Kondisi riil PN Jakarta Pusat terdiri dari 8 lantai, di mana untuk pelayanan persidangan berada di lantai 1,2, 3 dan 7 (khusus untuk persidangan anak) sedangkan untuk pelayanan mediasi berada di lantai 4 dan  administrasi dilaksanakan di lantai 5 dan 6,  sehingga dipandang kurang efektif dan efisien akibat penggunaan lift yang mengakibatkan biaya listrik meningkat tajam.Pelayanan yang berada di lantai 4, 5 dan 6,   mendapat kritikan dari masyarakat bahwa area pelayanan dianggap kurang transparan  dan akuntabel. Pada awalnya sebelum penerapan PTSP , pelayanan pada lantai 5 dan 6 belum menggunakan sistem loket, kemudian diubah dengan menggunakan sistem loket pada masing kepaniteraan/sub bagian, namun tetap dirasakan masih belum efektif. 

 

Pemikiran dari YM Bapak Prof Dr. H.M.HATTA ALI. SH. MH, pada pengkukuhan beliau sebagai guru besar di UNAIR, bahwa tuntutan publik selalu menghendaki hasil yang cepat, dengan standart kepuasan yang cenderung terus menerus meningkat dari waktu ke waktu. Hal ini menuntut Mahkamah Agung dan seluruh jajarannya untuk juga mampu menunjukkan bahwa reformasi sistematik bukan hanya membutuhkan proses dan waktu, namun juga membutuhkan peran serta aktif seluruh pemangku kepentingan dalam mendorong perubahan tidak terkecuali Pengadilan Negeri Jakarta Pusat.  Pemikiran yang disampaikan oleh Bapak Direktur jendral Peradilan Umum dalam setiap pembinaan dan pembekalan bahwa sangat diperlukan pelayanan peradilan yang bersifat terukur dan pasti (direct service), agar masyarakat puas dan percaya kepada lembaga peradilan. 

Bertolak dari VISI MISI Mahkamah Agung point ke 2 (“ Memberikan Pelayanan Hukum yang Berkeadilan Kepada Pencari Keadilan yang di break down menjadi Visi Misi Pengadfilan Negeri Jakarta pusat“, sehingga diperlukan komitmen untuk memberikan pelayanan  prima yakni peradilan sederhana, murah, akuntabel,  responsibility, transparan tetapi juga harus efektif, efisien dan ekonomis atau SMART E3 yang merupakan motto Pengadilan Negeri Jakarta Pusat.
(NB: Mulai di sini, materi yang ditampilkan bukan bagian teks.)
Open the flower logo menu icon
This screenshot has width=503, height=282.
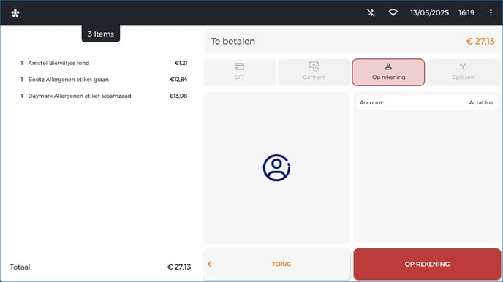pyautogui.click(x=15, y=13)
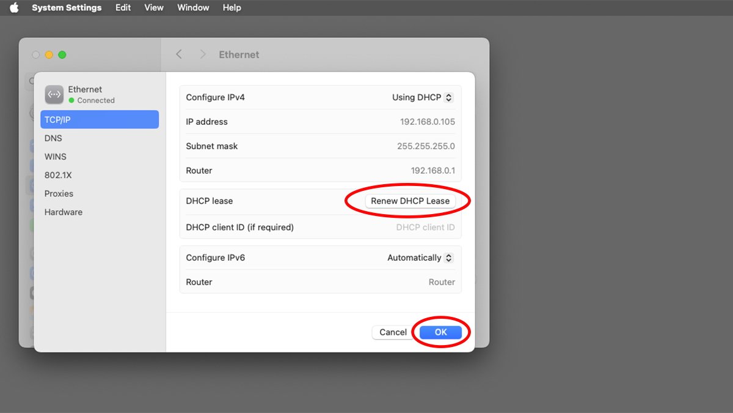The width and height of the screenshot is (733, 413).
Task: Open the Configure IPv4 Using DHCP dropdown
Action: [423, 97]
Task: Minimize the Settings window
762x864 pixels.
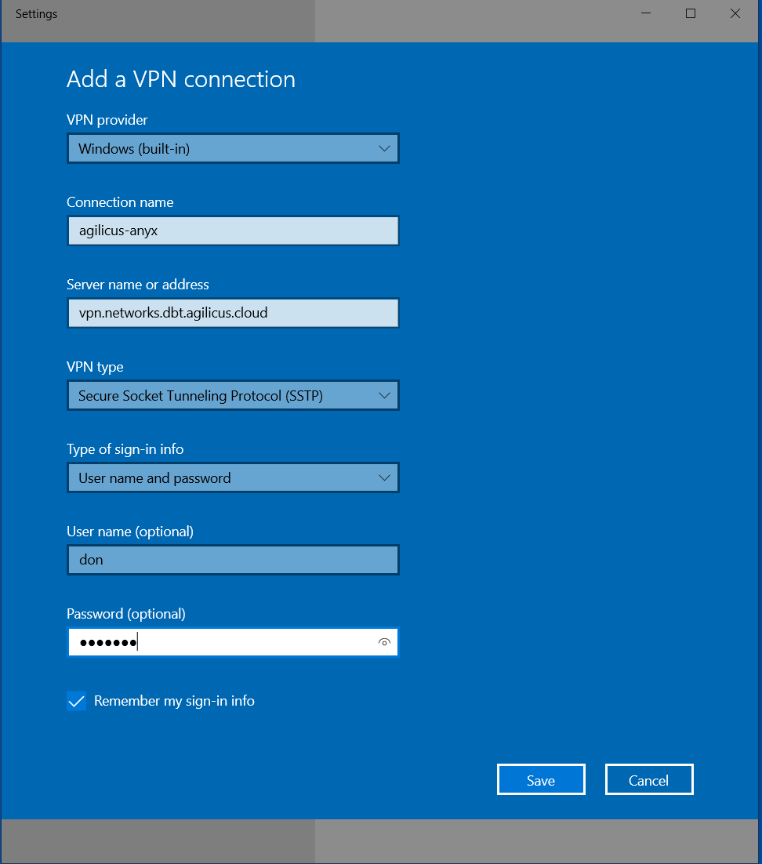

Adanya kritik publik termasuk dari KPK terhadap pelayanan PN Pusat yang dianggap kurang transparan akibat  interaksi langsung yang kurang transparan antara pencari keadilan dengan aparat pengadilan yang berpotensi munculnya KKN;

 

Untuk merespon berbagai permasalahan tersebut, maka PN Jakarta Pusat melalui evaluasi dan monitoring yang dilakukan setiap bulan dalam rapat bulanan maka tercetus pemikiran melakukan terobosan dengan menerapkan Pelayanan Terpadu Satu Pintu (one gate integrated service) yang transparan dan akuntabel  yang didukung dengan aplikasi E-Persuratan sebagai salah satu solusi, yang meliputi semua jenis layanan administrasi baik teknis maupun nonteknis yang berada di lantai 1 sehingga semua proses pelayanan administrasi dilakukan di lantai 1 ( front office maupun back office yang dikendalikan oleh Para Panmud/Meja I ).